Cystic fibrosis (CF) is a great example of this. While most cases of this ultimately fatal disease are caused by mutations in the CFTR gene, not every mutation does the same thing to the CFTR protein. Because of this, scientists have found different drugs to treat people with different classes of CFTR mutations.
So one drug, Ivacaftor, targets CFTR proteins that can’t open up as well as they should, while another investigative drug, PTC124, targets prematurely stopped CFTR proteins. Each only treats a specific subset of CF patients who have the correct CFTR mutation.
All of this screams out for a quick and easy assay to figure out how a mutation actually disables a certain protein. And this is where a new study by Pittman and coworkers just published in the journal GENETICS can help.
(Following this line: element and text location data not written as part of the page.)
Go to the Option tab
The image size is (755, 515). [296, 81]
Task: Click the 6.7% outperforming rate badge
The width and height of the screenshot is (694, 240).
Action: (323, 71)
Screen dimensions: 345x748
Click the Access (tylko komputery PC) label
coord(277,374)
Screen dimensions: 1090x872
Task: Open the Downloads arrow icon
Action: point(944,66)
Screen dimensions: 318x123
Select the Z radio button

The authors have come up with a sensitive in vivo assay in S. cerevisiae that allows scientists to quickly identify mutations that lead to unstable proteins. This kind of instability isn’t rare in human disease either. Some of the more famous examples include a kidney disease called primary hyperoxaluria type 1 (PH1), Lou Gehrig’s disease (ALS), Parkinson’s disease, spinal muscular atrophy (SMA), and even some forms of cancer.
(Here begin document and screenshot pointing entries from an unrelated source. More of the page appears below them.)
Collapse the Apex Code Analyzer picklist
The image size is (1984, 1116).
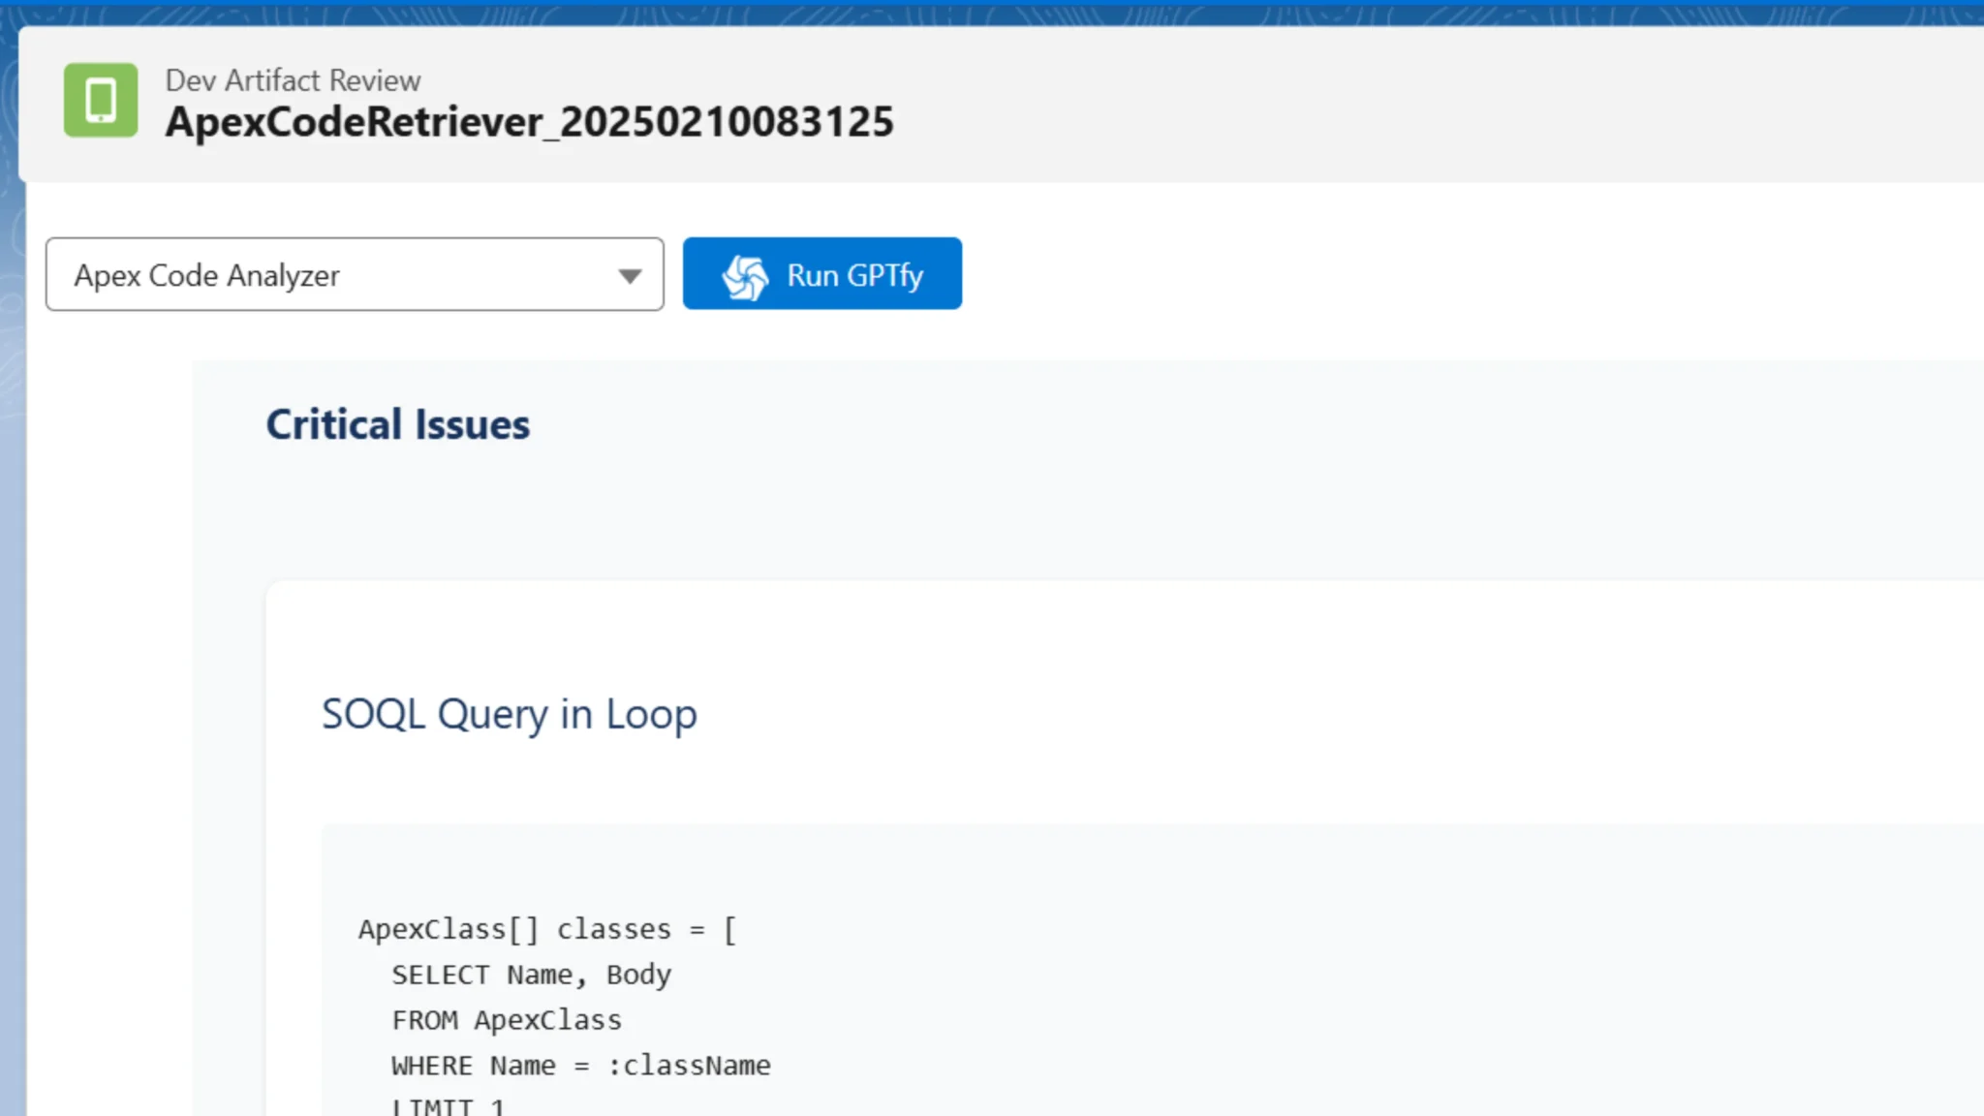click(x=628, y=275)
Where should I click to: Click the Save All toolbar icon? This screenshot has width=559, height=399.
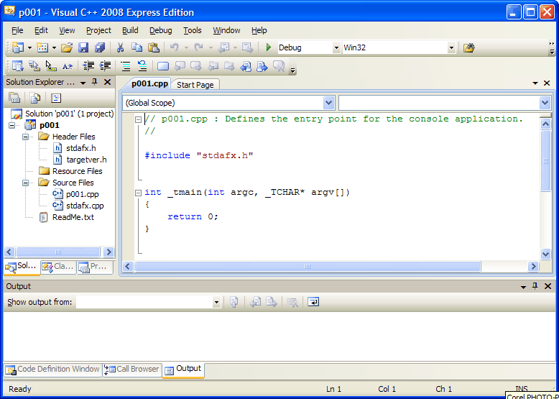tap(99, 47)
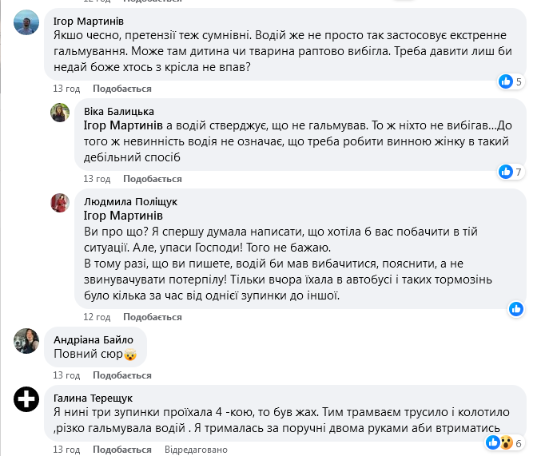
Task: Open Ігор Мартинів mention in Віка's reply
Action: (123, 126)

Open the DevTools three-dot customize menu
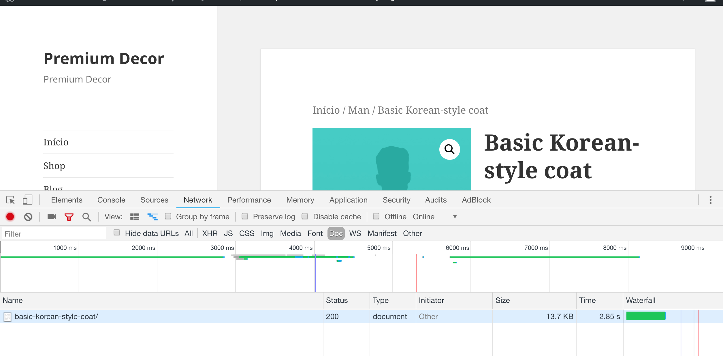[x=710, y=200]
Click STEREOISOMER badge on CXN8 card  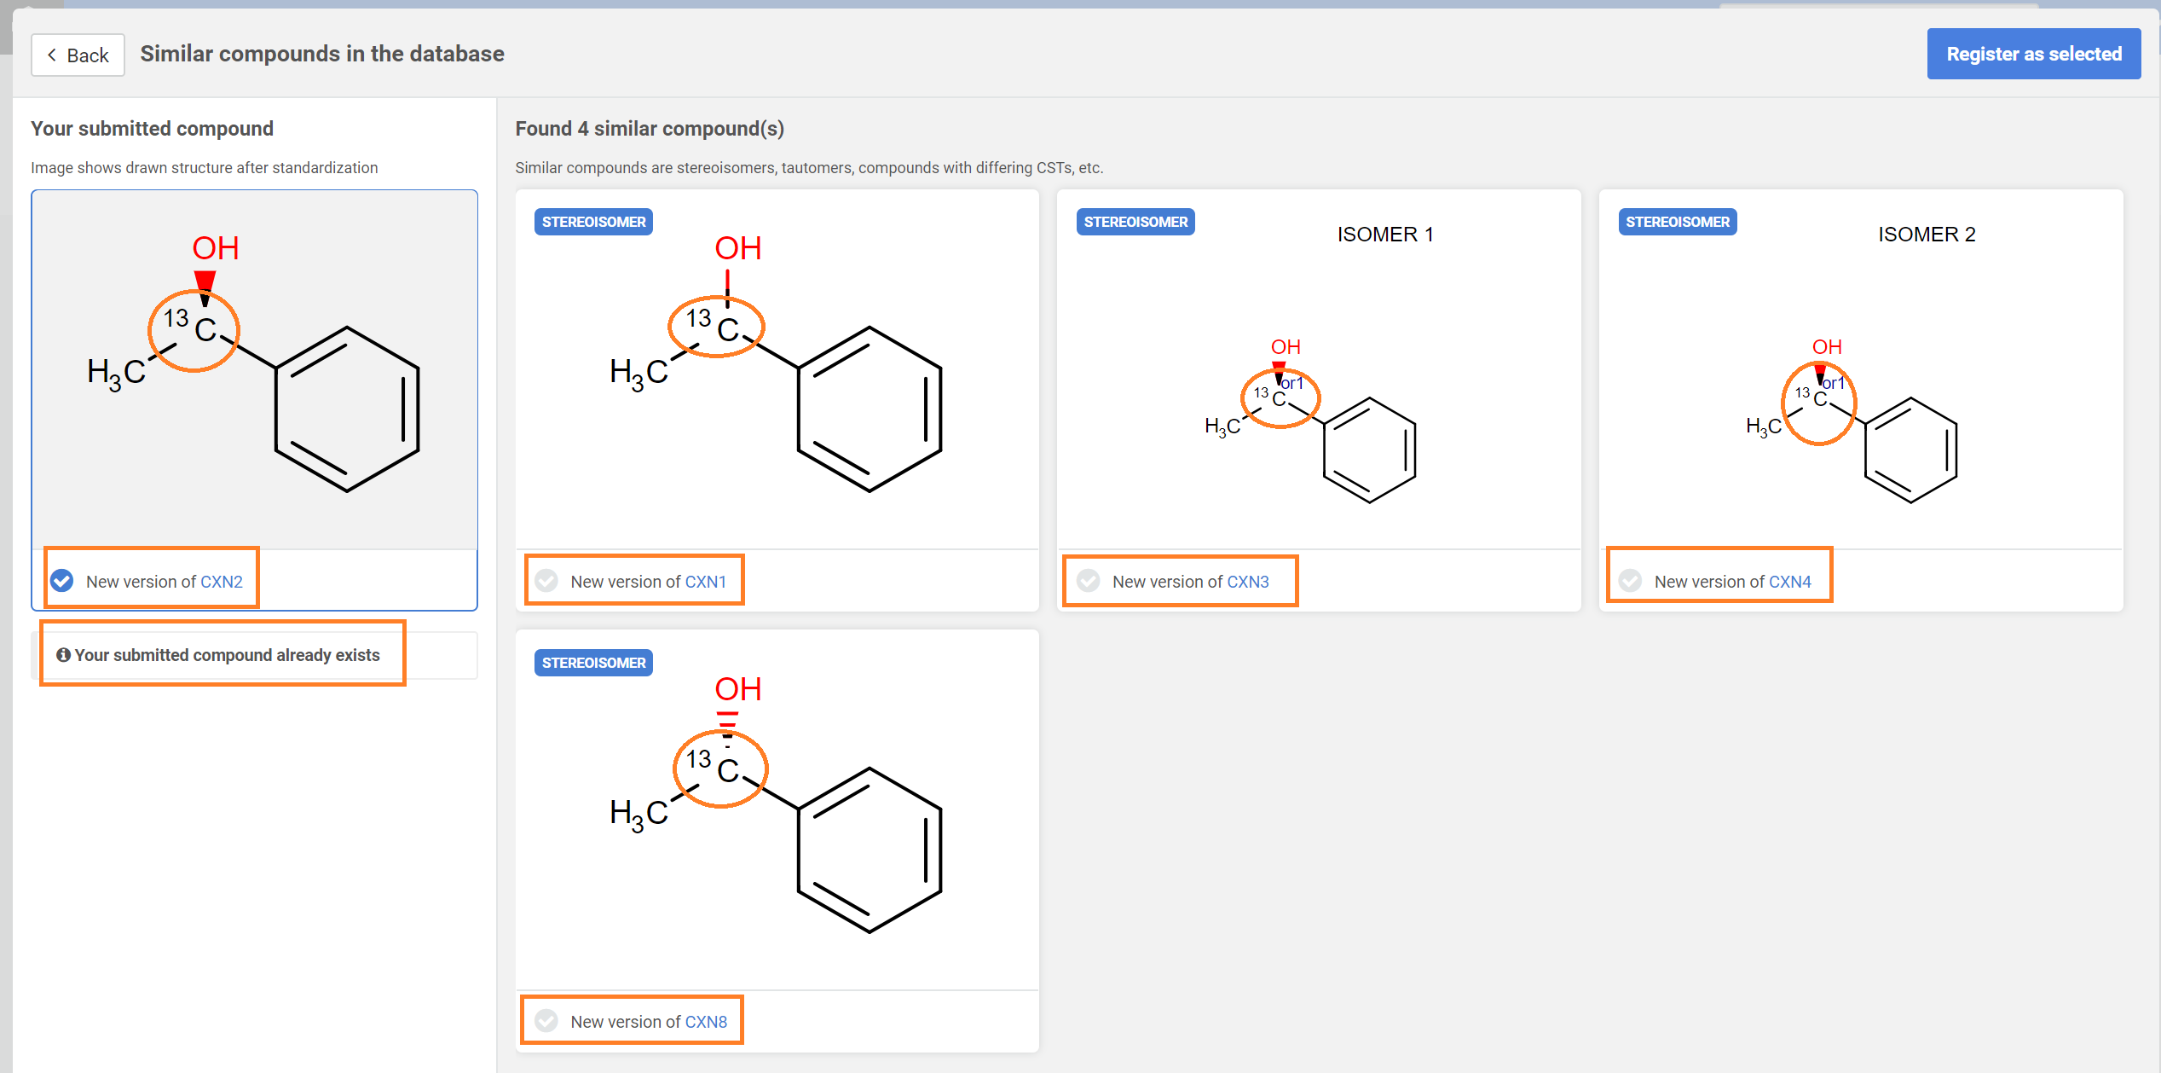(593, 663)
The assay basically inserts wild type and mutant versions of the gene of interest into the middle of the mouse dihydrofolate reductase (DHFR) gene, individually adds these chimeric genes to yeast lacking DHFR, and then measures growth rates. The idea is that if the mutation leads to instability, the DHFR chimeric protein will be unstable too and the yeast will show growth defects under certain conditions. This is just what they found.
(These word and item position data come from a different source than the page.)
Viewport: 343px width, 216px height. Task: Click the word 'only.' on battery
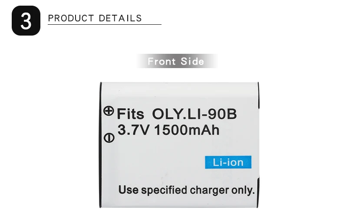click(x=243, y=190)
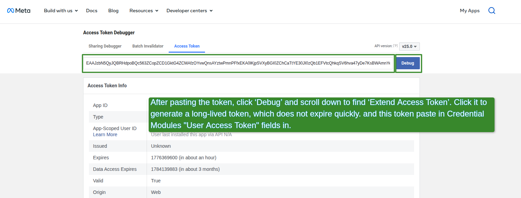This screenshot has height=198, width=521.
Task: Click the Access Token Info header
Action: pyautogui.click(x=107, y=86)
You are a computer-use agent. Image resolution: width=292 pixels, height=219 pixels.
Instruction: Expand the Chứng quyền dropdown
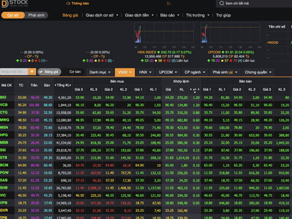click(258, 72)
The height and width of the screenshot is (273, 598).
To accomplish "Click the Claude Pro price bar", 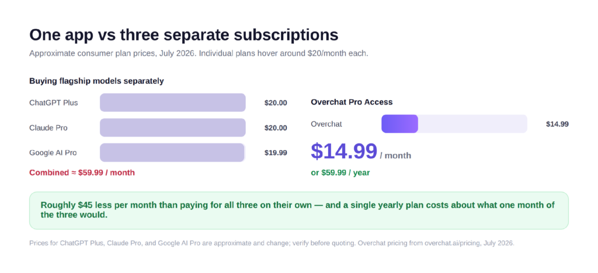I will [172, 128].
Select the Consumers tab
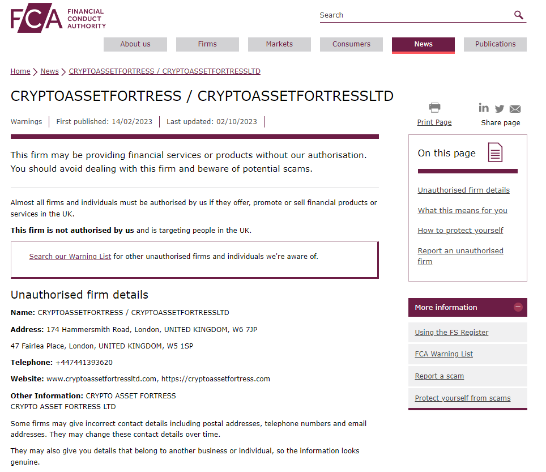This screenshot has width=546, height=472. click(x=351, y=44)
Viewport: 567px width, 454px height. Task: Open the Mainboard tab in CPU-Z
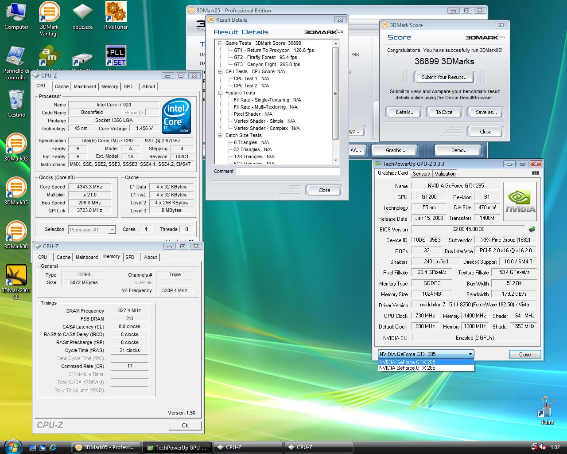coord(85,87)
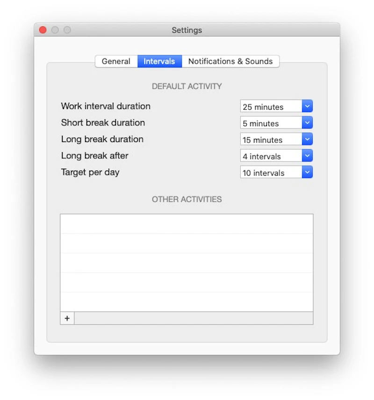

Initially they focused on a gene involved in PH1, the AGT gene encoding alanine: glyoxylate aminotransferase. They were able to show that disease causing mutations known to affect protein stability affected growth in this assay. Not only that, but there was a strong correlation between growth and level of protein stability. In other words, the more unstable the protein, the more severe the growth defect.
They then expanded their assay beyond known AGT mutations. First they were able to identify a subset of disease-causing AGT mutations as affecting the stability of the AGT protein. But the assay ran into trouble when they switched to the more stable SOD1 protein. This protein, which is involved in most cases of ALS, is so stable that mutations that destabilized it were invisible in the assay. The authors solved this problem by introducing a mutation into DHFR that destabilized it. Now they could identify mutants that destabilized SOD1.
As a final step, they used their assay to screen a library of stabilizing compounds to identify those that specifically stabilized their mutant proteins. Unfortunately, in this first attempt they only found compounds that stabilize DHFR, but the assay has the potential to find drugs that stabilize disease-related proteins as well.
Whether or not that potential is realized, this technique should still be a very useful way to determine whether a mutation affects protein stability. Then, when drugs that stabilize the protein have been found, using this or other screens, doctors will know which patients can be helped by these compounds. And this will be a boon for scientists and patients alike.